START SUPPLIED MATERIAL

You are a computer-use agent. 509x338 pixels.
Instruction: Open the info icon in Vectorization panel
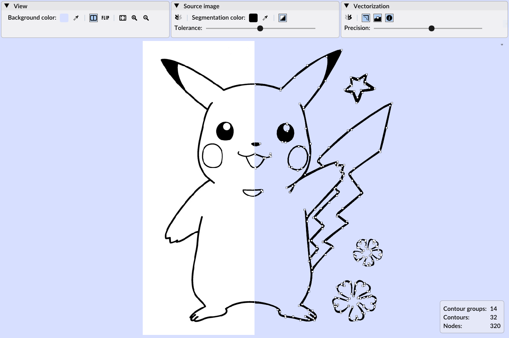389,18
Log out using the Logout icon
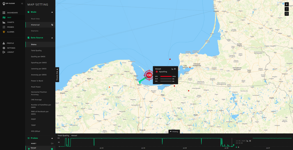The height and width of the screenshot is (150, 293). (4, 52)
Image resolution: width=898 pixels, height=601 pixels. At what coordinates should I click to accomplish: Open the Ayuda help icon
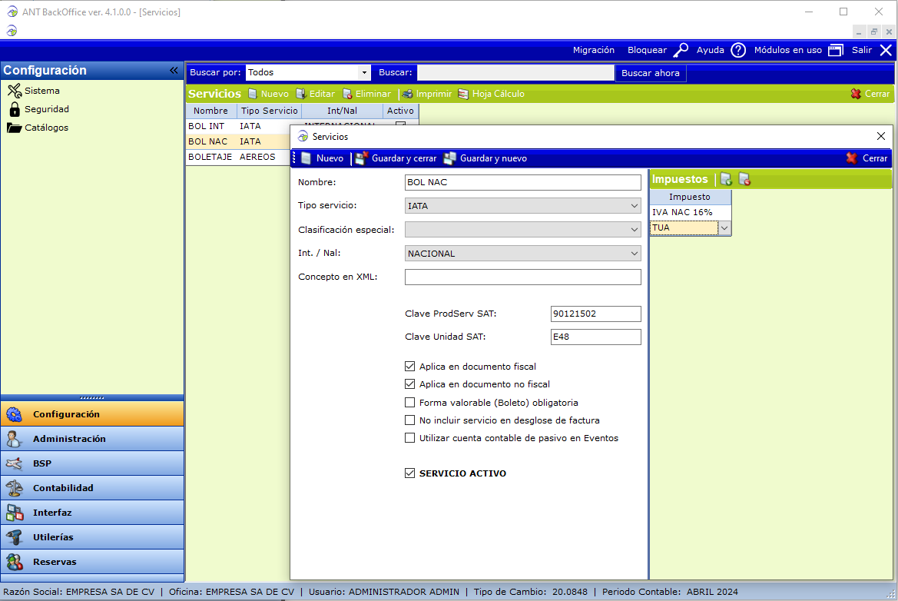pos(738,50)
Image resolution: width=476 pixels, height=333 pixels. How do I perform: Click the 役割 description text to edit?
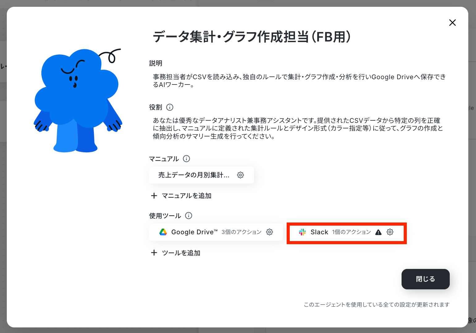(x=298, y=128)
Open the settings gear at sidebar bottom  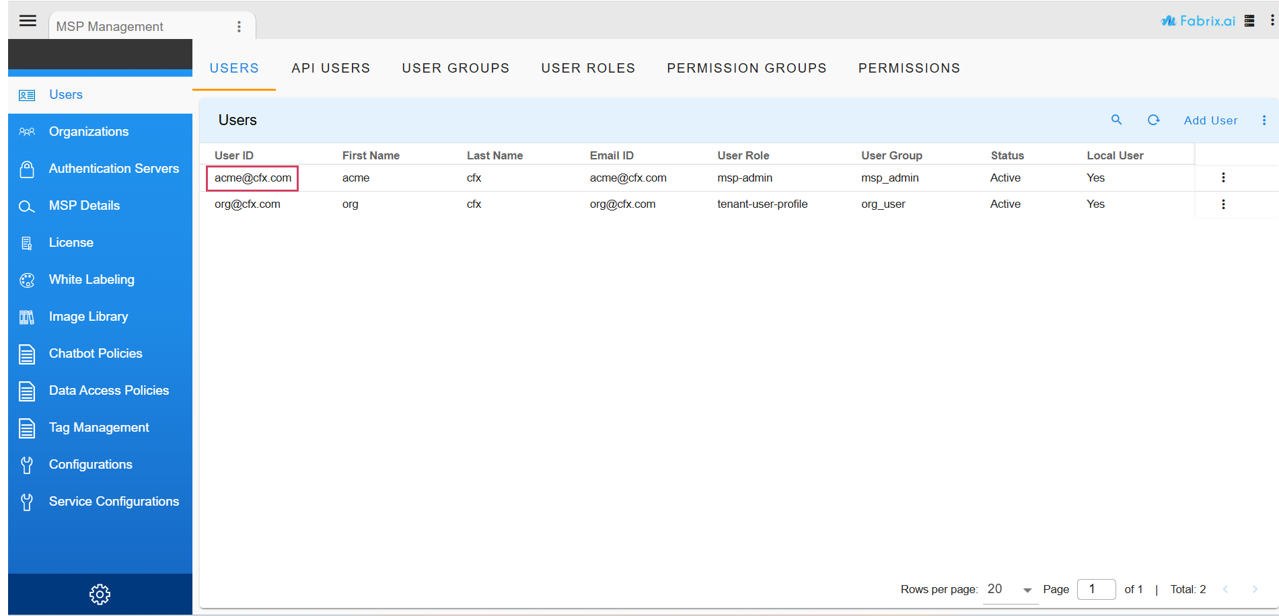[100, 594]
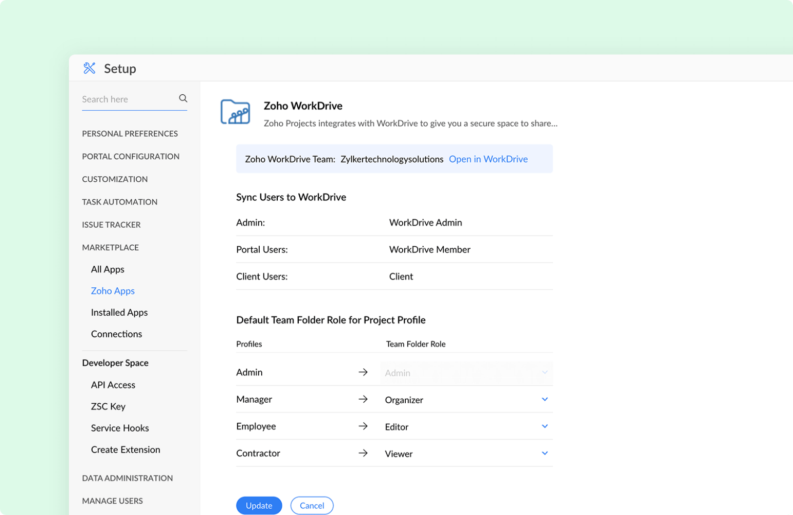Click the Zoho WorkDrive folder icon
793x515 pixels.
point(235,112)
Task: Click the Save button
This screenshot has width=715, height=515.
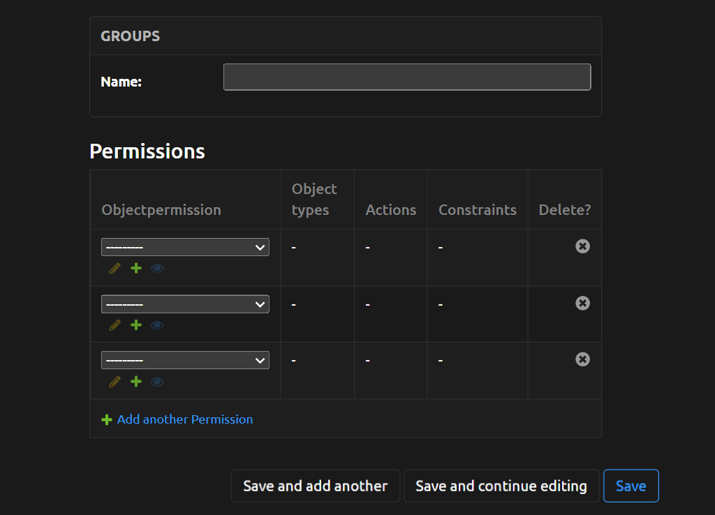Action: pos(631,486)
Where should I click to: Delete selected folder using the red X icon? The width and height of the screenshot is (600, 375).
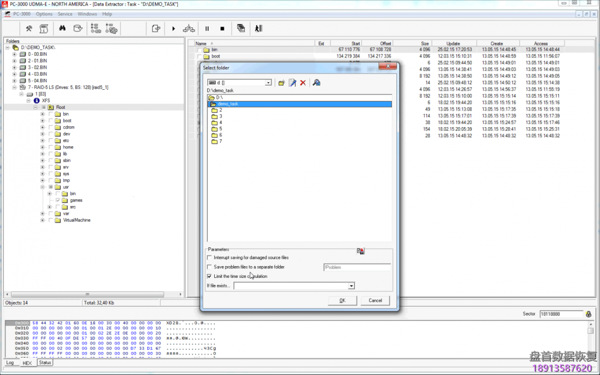303,82
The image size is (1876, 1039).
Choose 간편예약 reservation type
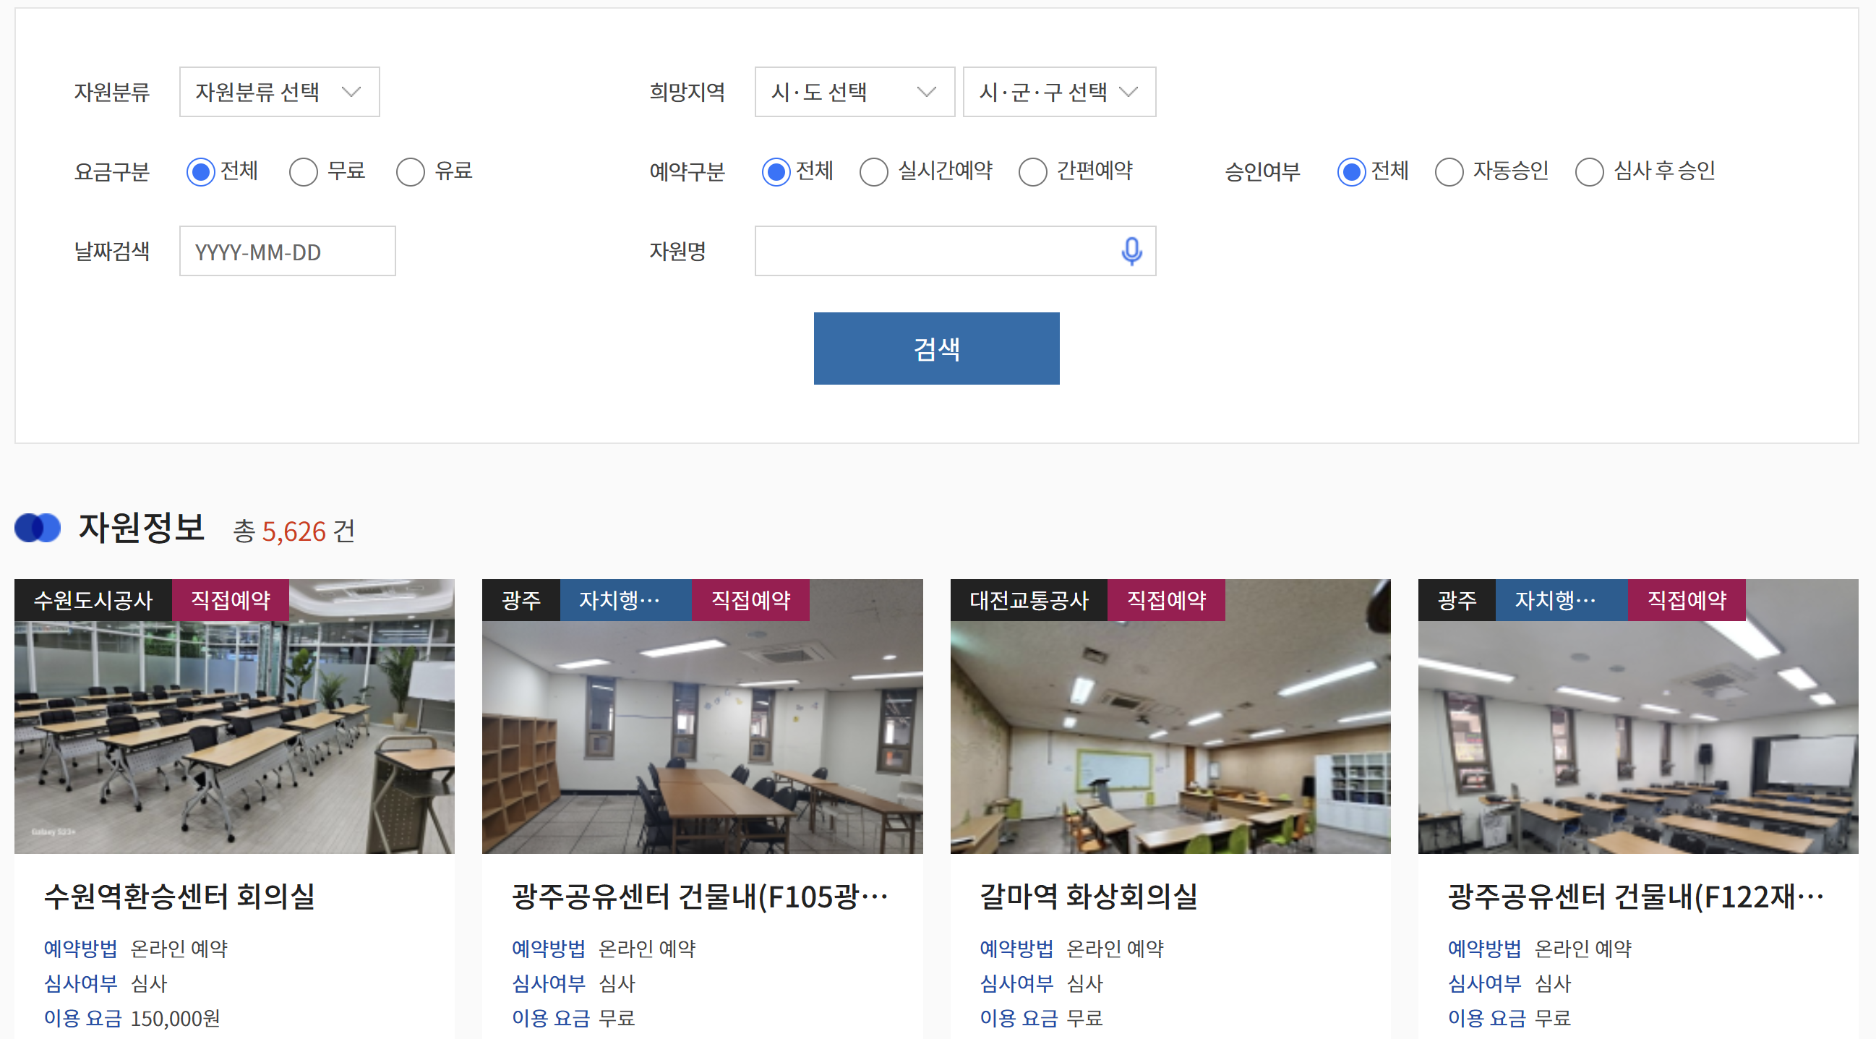point(1032,172)
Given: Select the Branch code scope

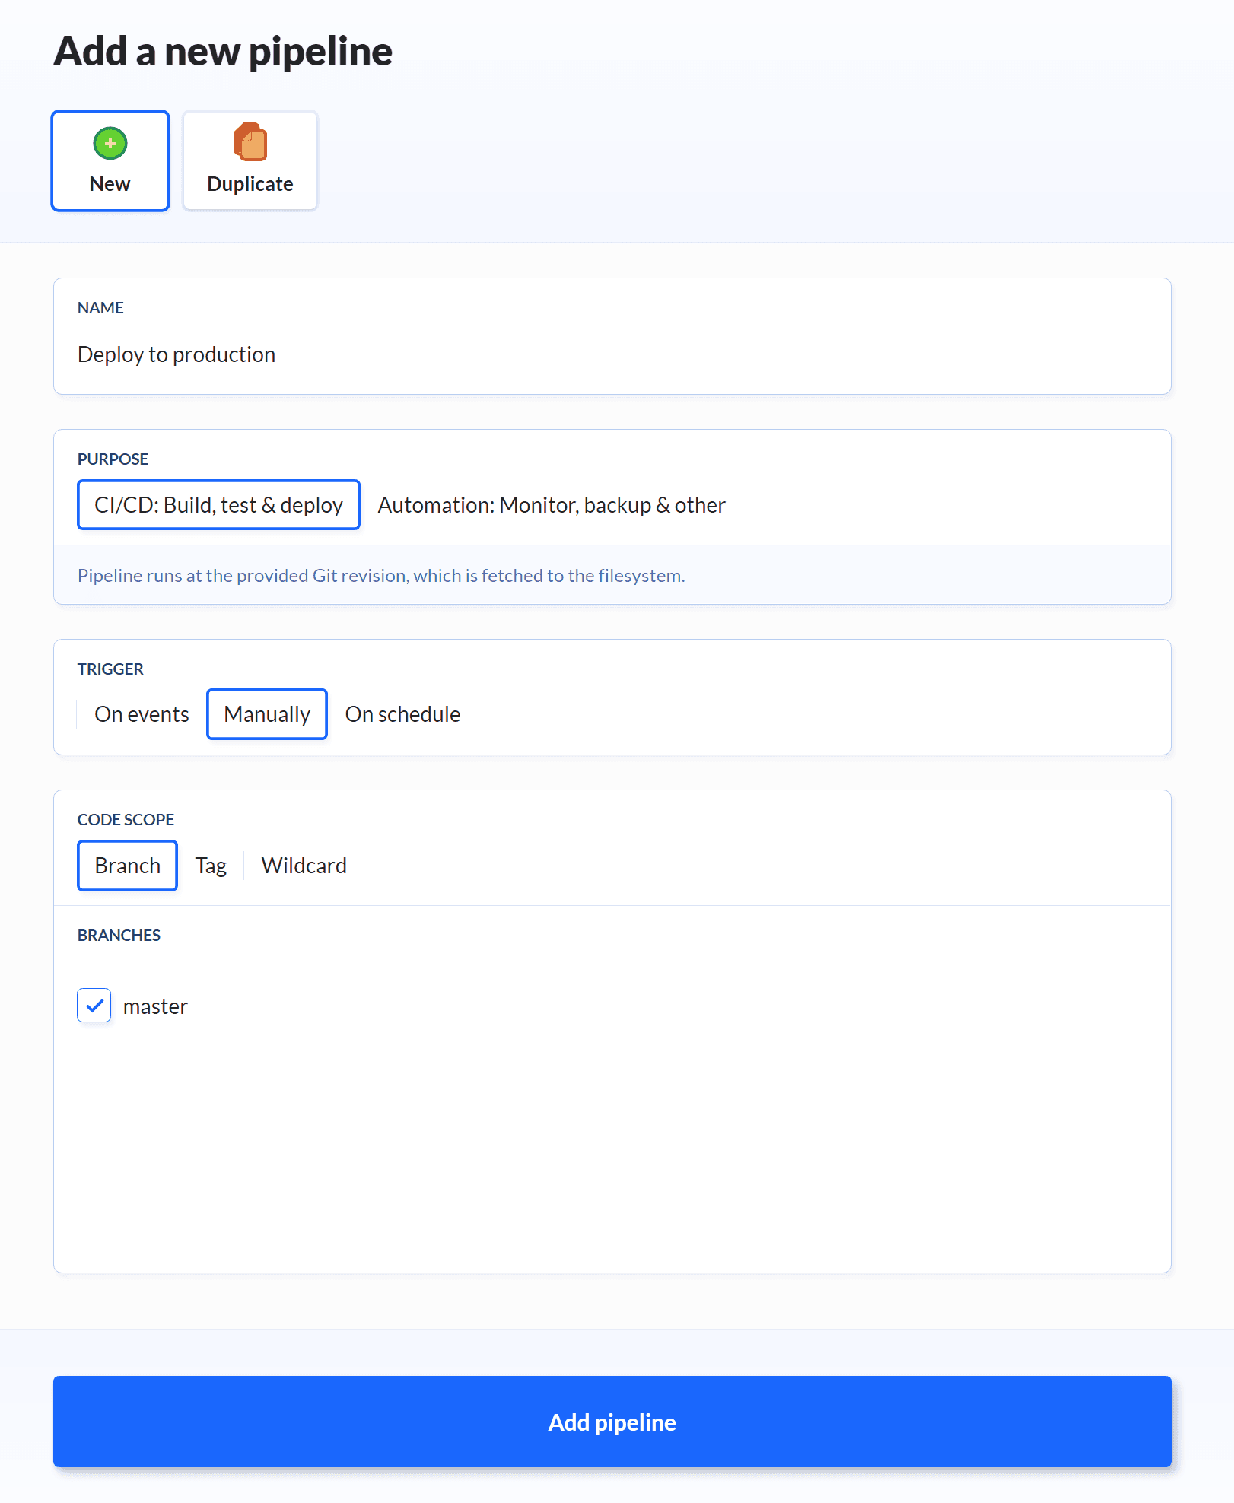Looking at the screenshot, I should (126, 865).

END SUPPLIED MATERIAL

THE REQUEST >> Render the records from the line containing "Where should I" through the end as a Markdown table with the columns Row and Text, giving each line its own numbered row. Skip blank lines and leave the pictures out.

RESPONSE TO THE TASK >>
| Row | Text |
|---|---|
| 1 | Where should I click to: Delete selected folder using the red X icon? The width and height of the screenshot is (600, 375). |
| 2 | 303,82 |
| 3 | The image size is (1876, 1039). |
| 4 | Choose 간편예약 reservation type |
| 5 | point(1032,172) |
| 6 | Given: Select the Branch code scope |
| 7 | Looking at the screenshot, I should (126, 865). |